Ok I'll admit that I didn't know a lot about this book before I read it. I knew it was by Patrick Ness, and I love Patrick Ness, so I wanted to read it. I also knew that he wrote it based on a story idea of Siobhan Dowd. Otherwise I didn't know much about what it was suppose to be about. I, wrongly, assumed it was a scary book. Well ok it's a scary book, but not about the kind of monsters that normally scare us in books and movies. The monster in this book, the real monster is much much worse.
Instead of the book I was expecting, I was drawn into a story that grabbed a hold of me with both hands and didn't let go. And at times that hold was directly on my heart. I won't lie, there were parts of this book that were hard for me to read because it hurt my heart (even now as I'm typing this I feel how I felt while I was reading it).

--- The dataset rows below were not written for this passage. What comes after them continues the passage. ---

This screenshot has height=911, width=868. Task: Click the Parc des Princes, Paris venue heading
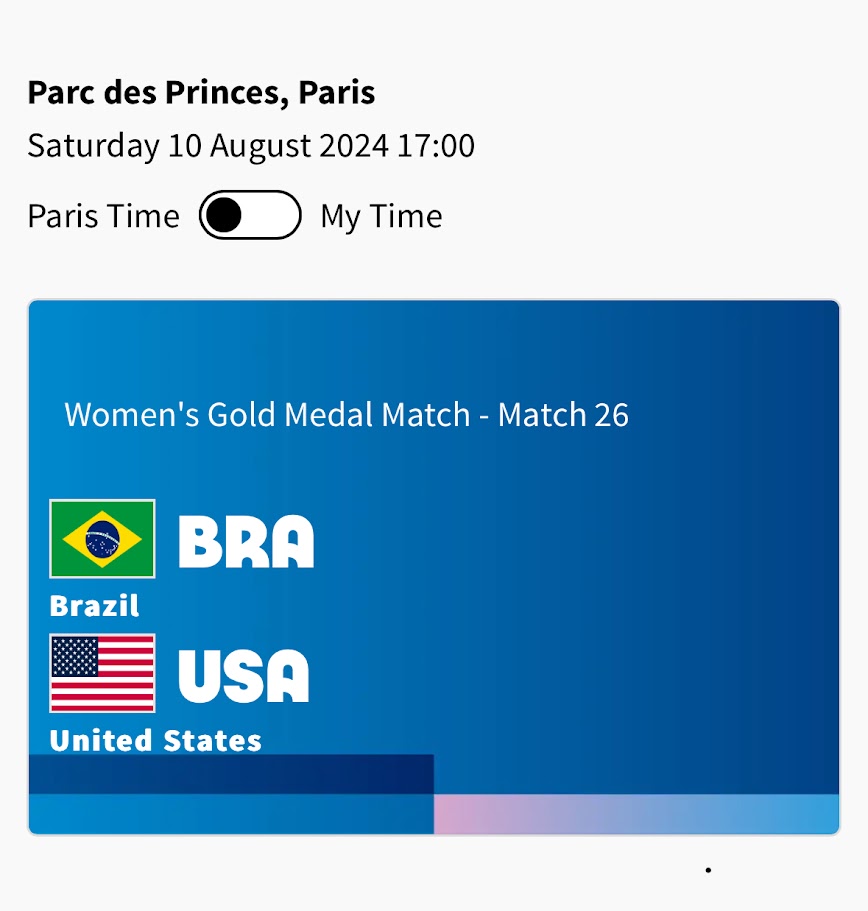coord(201,92)
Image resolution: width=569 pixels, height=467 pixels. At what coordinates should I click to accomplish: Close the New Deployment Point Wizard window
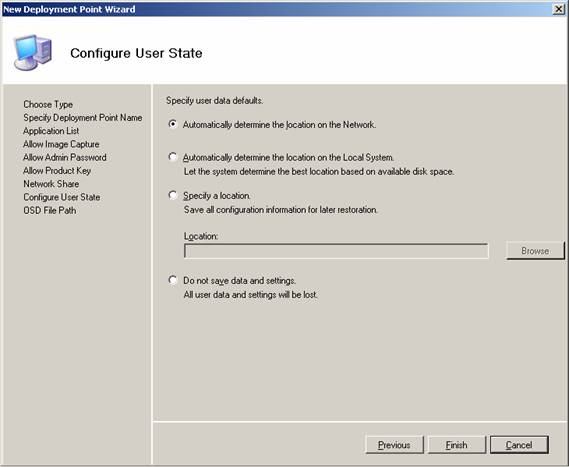pos(558,9)
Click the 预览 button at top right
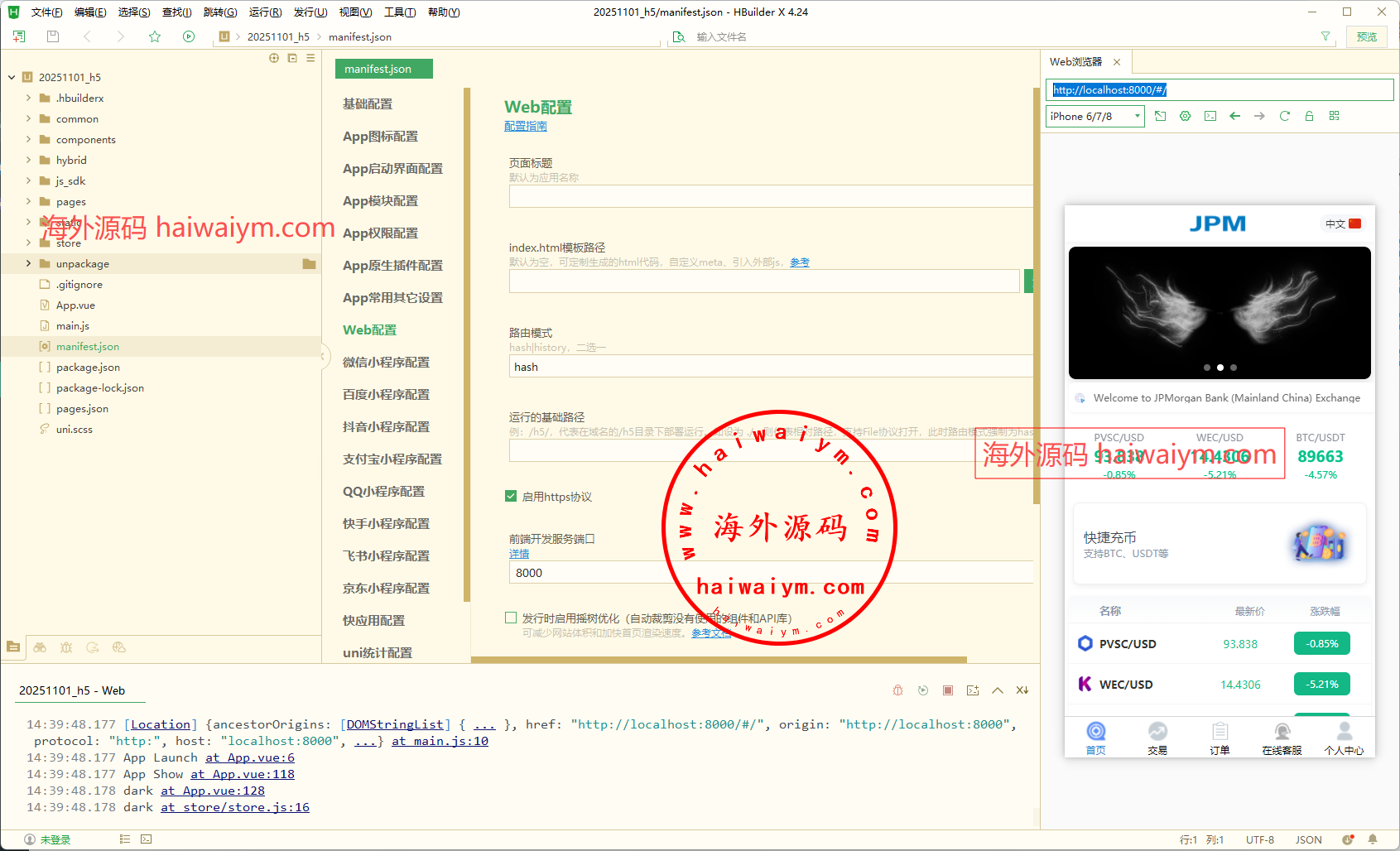The width and height of the screenshot is (1400, 851). tap(1366, 36)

But even at those parts I was compelled to read on. Why? Why do that to myself? I had to be there with and for the main character Conor. It would've felt wrong to abandon him. I had to be there with him as he faced the monster in front of him. As I saw where one monster was leading him right up to the face of another, much worse, monster. As the reader I knew what was coming, and I could only stand there helpless as I watch him have to face that monster and try to survive.
Along with facing that monster, Conor also learns some other lessons told in three stories that seem confusing and frustrating to him. But it is these three stories help Conor face that last monster and the truth that lives within it. As an adult I was reminded about lessons life has taught me throughout my years. Lessons that are good to remember even though they were hard ones to learn.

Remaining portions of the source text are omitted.